Kafka stops during multi-node install

book

Article ID: 194868

calendar_today

Updated On:

Products

CA App Experience Analytics

Issue/Introduction

 

When the installation is run it is started on SERVER3 (ES, K, J) then after about a minute SERVER4 & SERVER5 (ES, K) together. 

Whichever is started first of 4 & 5 completes with Kafka server down and the other will stay on STATUS:...... until a stop and start of the one that failed does resolve this.

 

Environment

Release : 17.3

Component : APP EXPERIENCE ANALYTICS ENGINE

Resolution

 

Here are some suggestions to investigate this sort of problem:

1)

Check the Kafka Logs (under /opt/ca/jarvis/logs/) called server.log and zookeeper logs called zookeeper.log

That should tell what the issue is and why KAFKA starts and stops

 

2)

Has been seen on a one node install regularly. Kafka needs to be restarted manually to make sure it runs. Once that is done, it usually continues to run.

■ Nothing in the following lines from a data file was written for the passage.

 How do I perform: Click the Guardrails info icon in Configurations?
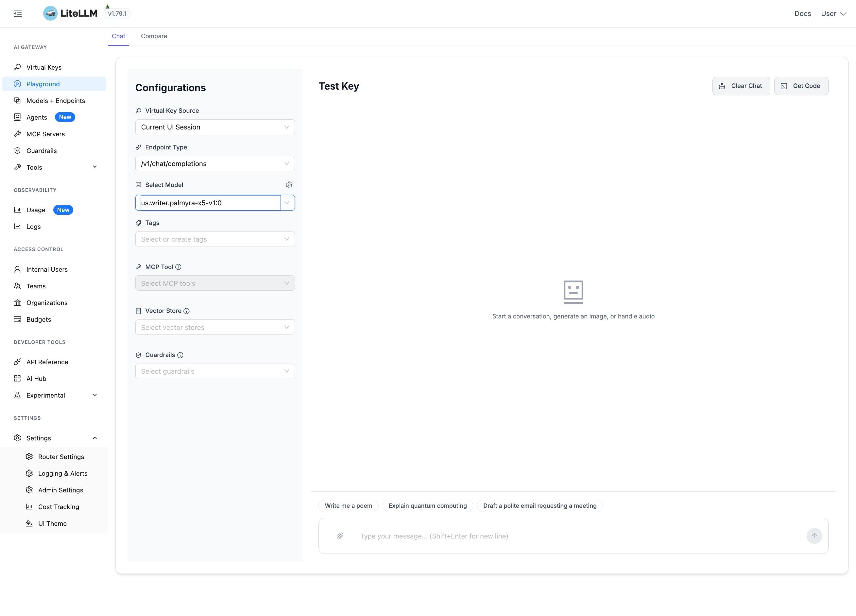pyautogui.click(x=180, y=355)
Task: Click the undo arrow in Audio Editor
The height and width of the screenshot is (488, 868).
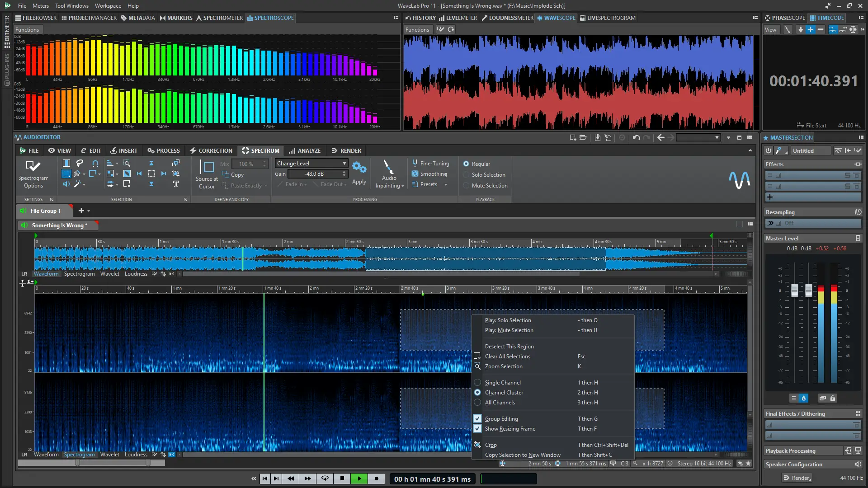Action: tap(636, 137)
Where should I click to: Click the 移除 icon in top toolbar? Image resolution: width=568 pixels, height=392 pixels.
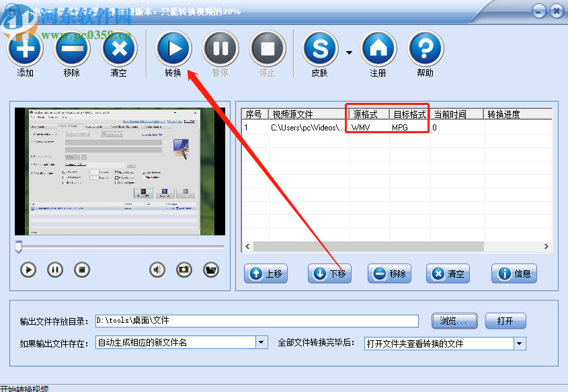tap(72, 50)
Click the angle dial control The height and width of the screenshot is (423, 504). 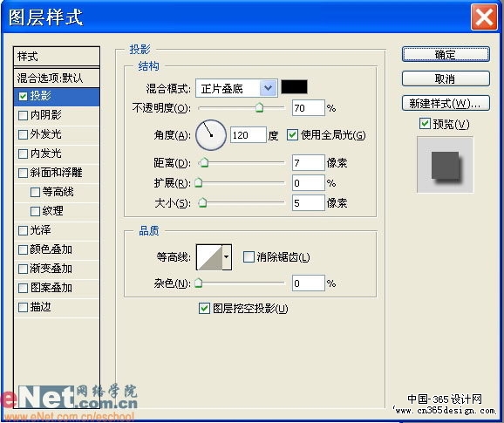[211, 135]
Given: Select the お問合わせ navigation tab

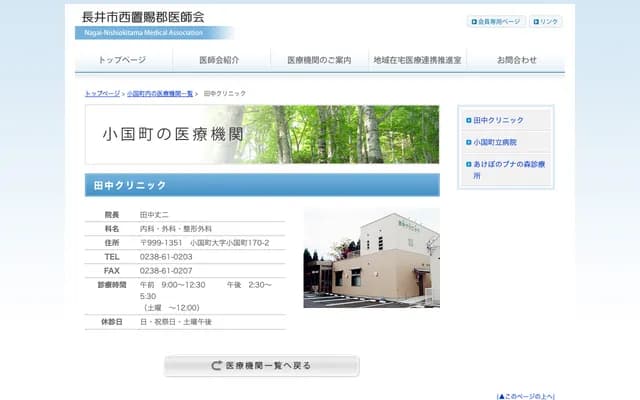Looking at the screenshot, I should tap(516, 60).
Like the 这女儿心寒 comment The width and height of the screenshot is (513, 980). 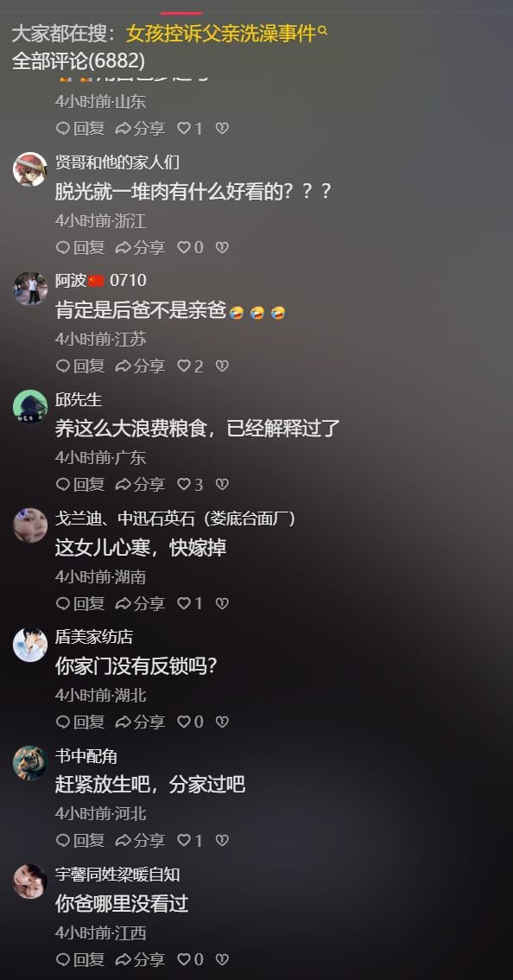[190, 604]
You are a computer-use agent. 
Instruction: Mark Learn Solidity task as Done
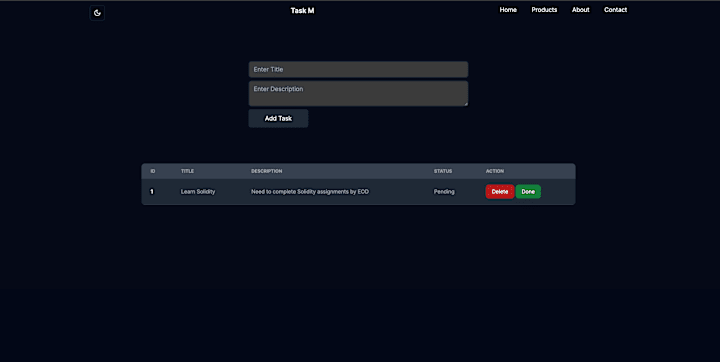tap(528, 192)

Had stopped running because of missing disk space in the beginning. 

3)

Possibly Kafka topic didn’t get created. Maybe it is a kafka/zookeeper unique id issue  

 

Zookeeper Error: Consumer not on the list of brokers. Or an error related to broker ids

 

Jarvis installer touches the zookeeper.properties file, and if incorrect IP address is detected by Jarvis, the broker ids in this file might get overwritten

Need to manually make sure the broker id's are in sync with each other in three zookeeper/kafka files:

 

 

1.   /jarvis/kafka_2.11-0.10.1.0/config/kafka_data/zookeeper/myid -file id number 

2. → has to be the same as /jarvis/kafka_2.11-0.10.1.0/config/server.properties -file parameter: broker.id=16867130

 

3. /jarvis/kafka_2.11-0.10.1.0/config/zookeeper.properties -file list of brokers must match the value from the above two, and the host name:

 

server.16867130=axa173.localdomain:2888:3888

.... etc

 

After the zookeeper.properties file matches unique broker id's in myid -file and server.properties file for each node, restart zookeeper/kafka

The installer constructs the IDs in those files based on IP addresses - make sure the hostname and /etc/hosts -files are properly configured on each node….and that the IP addresses used are the correct ones, and that if FQDN is used as a hostname, it is in first place in /etc/hosts against the IP address"